To say his efforts backfired is an understatement. While progressive proponents of Schultz’s “Don’t be a bystander” mantra hold him up as a rare CEO with a corporate conscience and a paragon of corporate citizenship, the public backlash against this campaign was so vitriolic that Starbucks’ top communications officer had to shut down his Twitter account.

Here’s where Schultz went wrong with “Race Together.” He said he wanted to “use [Starbucks’] scale for good.” What he did, on the other hand, was to try to make the company’s key stakeholders -- its employees and customers -- part of his personal crusade.

Granted, he did say that participation in the “conversation” was voluntary. But make no mistake, when the billionaire founder, chairman and CEO of a $70 billion company pushes an initiative this hard, the pressure to conform is enormous. That by definition makes it mandatory for employees.

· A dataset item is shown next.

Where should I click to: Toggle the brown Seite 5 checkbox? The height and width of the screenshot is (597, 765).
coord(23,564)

And when an unsuspecting customer walks into Starbucks for a quick grande cappuccino and is confronted with all sorts of racial collateral -- the messages on cups may be over and done but there’s still plenty of material around the stores -- you can’t help but feel manipulated. 

Look, it’s one thing for Schultz to personally gift $30 million to U.S. vets returning home from the Middle East and commit to hiring thousands of them. And it’s certainly his prerogative to support same-sex marriage and ask customers not to bring firearms into his company’s stores. Fair enough.

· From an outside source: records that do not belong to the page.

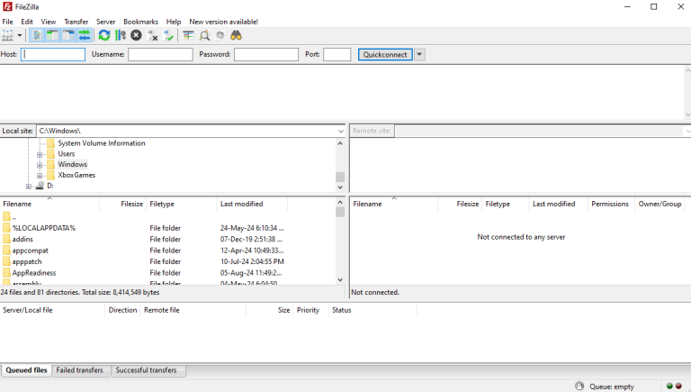Focus the Username input field
The image size is (691, 392).
click(160, 54)
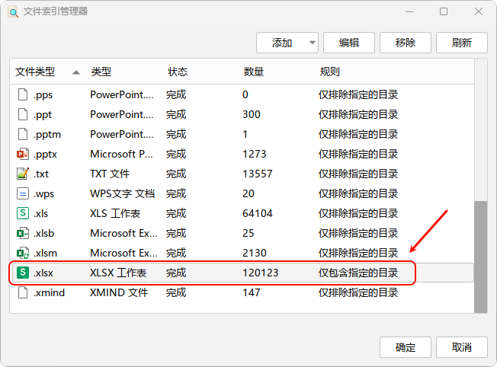Dismiss dialog with 取消 button
497x367 pixels.
(x=461, y=347)
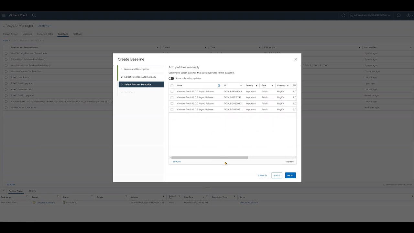The width and height of the screenshot is (414, 233).
Task: Click the search magnifier icon in top bar
Action: (x=34, y=15)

But putting employees and customers on the spot when all they’re trying to do is conduct a simple business transaction is wrong on so many levels I wouldn’t even know where to begin explaining it. Never mind the inevitable impact on employee productivity and customer wait times.

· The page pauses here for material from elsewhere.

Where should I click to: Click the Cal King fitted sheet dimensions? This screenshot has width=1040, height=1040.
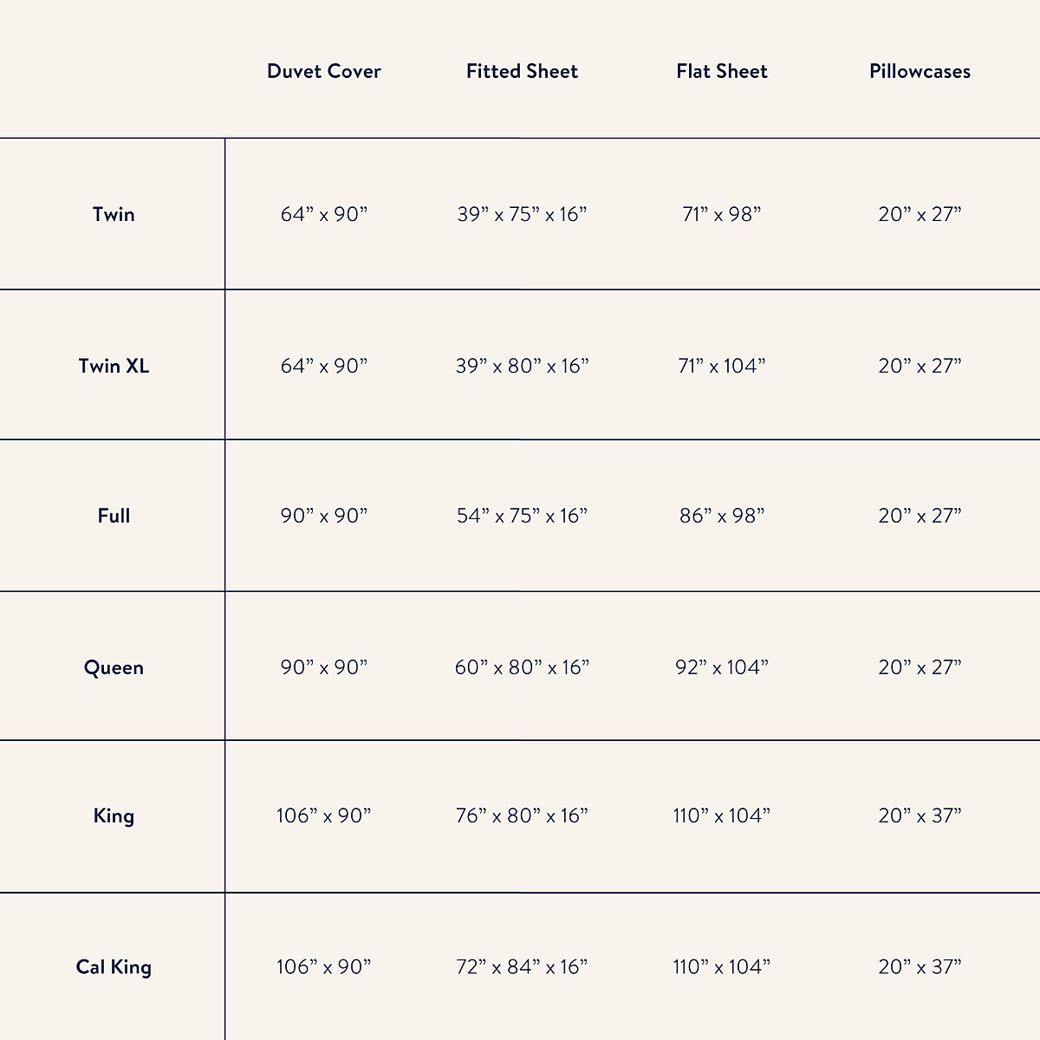522,967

As a management consultant and former senior marketing and communications officer of several publicly traded companies, if a CEO ever asked me what I thought of such an idea, I would look at the calendar to see if it’s April Fool’s Day. Frankly, it’s hard for me to believe that Starbucks’ board of directors approved such an ill-fated plan.

Schultz may be the undisputed king of the coffee business. And he has every right to be passionate about his causes. But he needs to remember that Starbucks is a place of business, not a forum for sociopolitical discourse. He can’t just put a positive spin on this kind of bad news.